Les statistiques officielles sur le marché du logement résidentiel sont généralement disponibles avec un certain retard et la plupart sont fournies au niveau agrégé, alors que les divergences entre les zones urbaines et rurales ont été bien documentées dans la littérature (par exemple, Poon et Garratt, 2012 pour le Royaume-Uni). L'obtention d'informations fréquentes pourrait être encore plus critique lors d'épisodes de crise tels que la pandémie de Covid-19, car les délais de publication des statistiques officielles ne permettent pas de saisir les tournants importants et soudains de l'activité économique. Par ailleurs, de nombreuses informations sont disponibles publiquement et en temps réel sur les sites immobiliers, en particulier sur le segment résidentiel où 92 % des entreprises immobilières publient des annonces sur internet. L'utilisation de ces données alternatives permettrait alors de construire des indicateurs plus rapidement (en temps réel), à une fréquence plus élevée (quotidienne), et avec une granularité élevée (au niveau du code postal).
Notre approche se concentre sur le Royaume-Uni - mais pourrait être étendue de manière transparente à d'autres pays - et consiste à télécharger régulièrement ("web-scraper") les offres sur les cinq principaux sites web immobiliers du Royaume-Uni. En moyenne, nous scrapons environ 1,5 million d'offres (à la vente et à la location) par jour avec de nombreuses informations sur le prix, l'emplacement, la surface, le nombre de pièces, la description, le type d'offres et le type de logement. L'originalité des données recueillies sur le web est d'obtenir le point de vue des vendeurs à travers les offres qu'ils (ou les agences immobilières qu'ils mandatent) publient sur Internet - alors qu'une grande partie de la littérature et toutes les statistiques officielles se basent sur les transactions.
Cet ensemble de données permet d'abord de suivre le marché du logement en temps réel. Le prix de vente peut être suivi quotidiennement et à un niveau très granulaire, offrant une image précoce et plus fine des développements en cours sur le marché - complétant ainsi les statistiques officielles. Dans le même ordre d'idées, les indicateurs habituels du marché du logement (par exemple, le rapport loyer/prix) peuvent être publiés en temps réel. Ces indicateurs complètent les statistiques officielles en donnant un aperçu du point de vue des vendeurs. C'est là que réside l'originalité de notre ensemble de données extraites du web, et ce point de vue particulier permet de créer des indicateurs innovants. Un premier exemple est le nombre de nouvelles offres publiées chaque semaine, qui indique la volonté des vendeurs de mettre leurs biens sur le marché. Un deuxième exemple concerne les changements de prix d'une offre existante : l'analyse quotidienne du web permet de suivre une offre particulière dans le temps et d'observer comment le vendeur ajuste son prix. Il est intéressant de noter que cela donne un signal très précoce de la dynamique du marché du logement, car cela se produit avant même que toute transaction puisse être enregistrée dans les statistiques officielles.

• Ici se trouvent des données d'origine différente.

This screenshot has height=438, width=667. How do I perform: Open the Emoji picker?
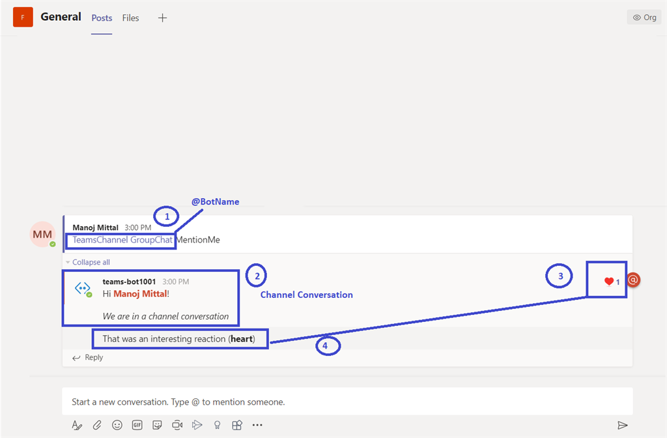pos(117,425)
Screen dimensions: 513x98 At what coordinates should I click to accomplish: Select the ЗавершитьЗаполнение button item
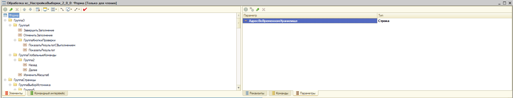click(x=39, y=30)
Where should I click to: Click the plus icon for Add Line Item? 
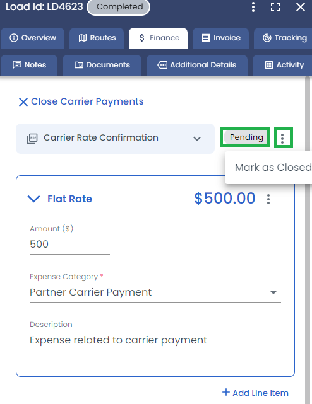(226, 392)
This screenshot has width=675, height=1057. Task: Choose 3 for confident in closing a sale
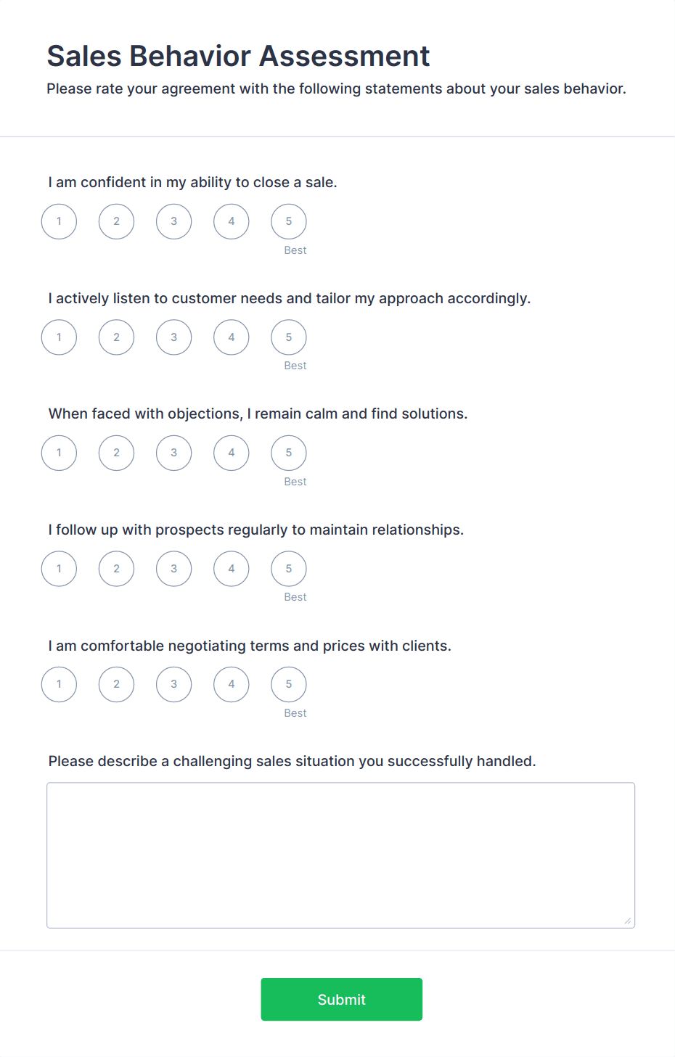click(x=174, y=221)
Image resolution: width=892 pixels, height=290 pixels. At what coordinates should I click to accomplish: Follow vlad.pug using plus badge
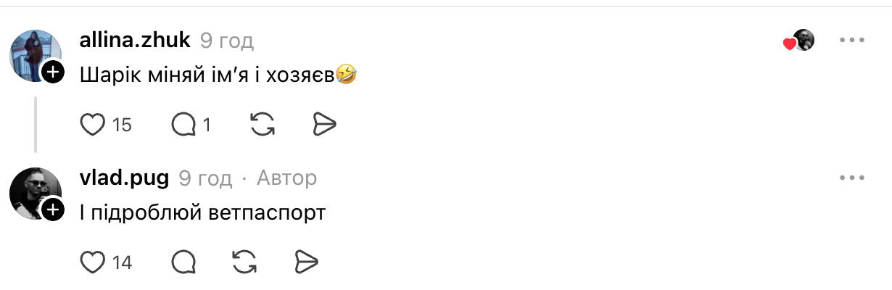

En utilisant ces indicateurs quotidiennement, nous suivons le marché immobilier britannique pendant la crise de Covid-19 et documentons une baisse nette de 80 % du nombre de nouvelles offres pendant le premier confinement (voir la figure 1) tout en montrant que les vendeurs se sont abstenus de modifier leurs prix pendant cette période, ce qui suggère une approche attentiste. À la suite du confinement, les prix de vente moyens ont commencé à augmenter au niveau national. Toutefois, cela cache de grandes disparités entre les régions : alors que les prix ont augmenté régulièrement dans les zones rurales, ils ont diminué à Londres (avec toutefois des effets de composition potentiels) - la région qui a été la plus touchée par le virus, et où les données suggèrent que le marché immobilier est le plus tendu.
Cet ensemble de données permet également de faire correspondre les données extraites du Web avec les données notariales publiées sur les transactions, ce qui permet de calculer la différence entre les prix réalisés et les prix négociés. Il s'agit d'une indication directe de la marge de négociation des acheteurs dans la veine de Galesi et al. (2020), qui peut être calculée à un niveau très granulaire et suivie dans le temps. Dans le cas particulier du Royaume-Uni, cet indicateur montre de grandes disparités entre les régions, la marge de négociation des acheteurs étant la plus faible à Londres.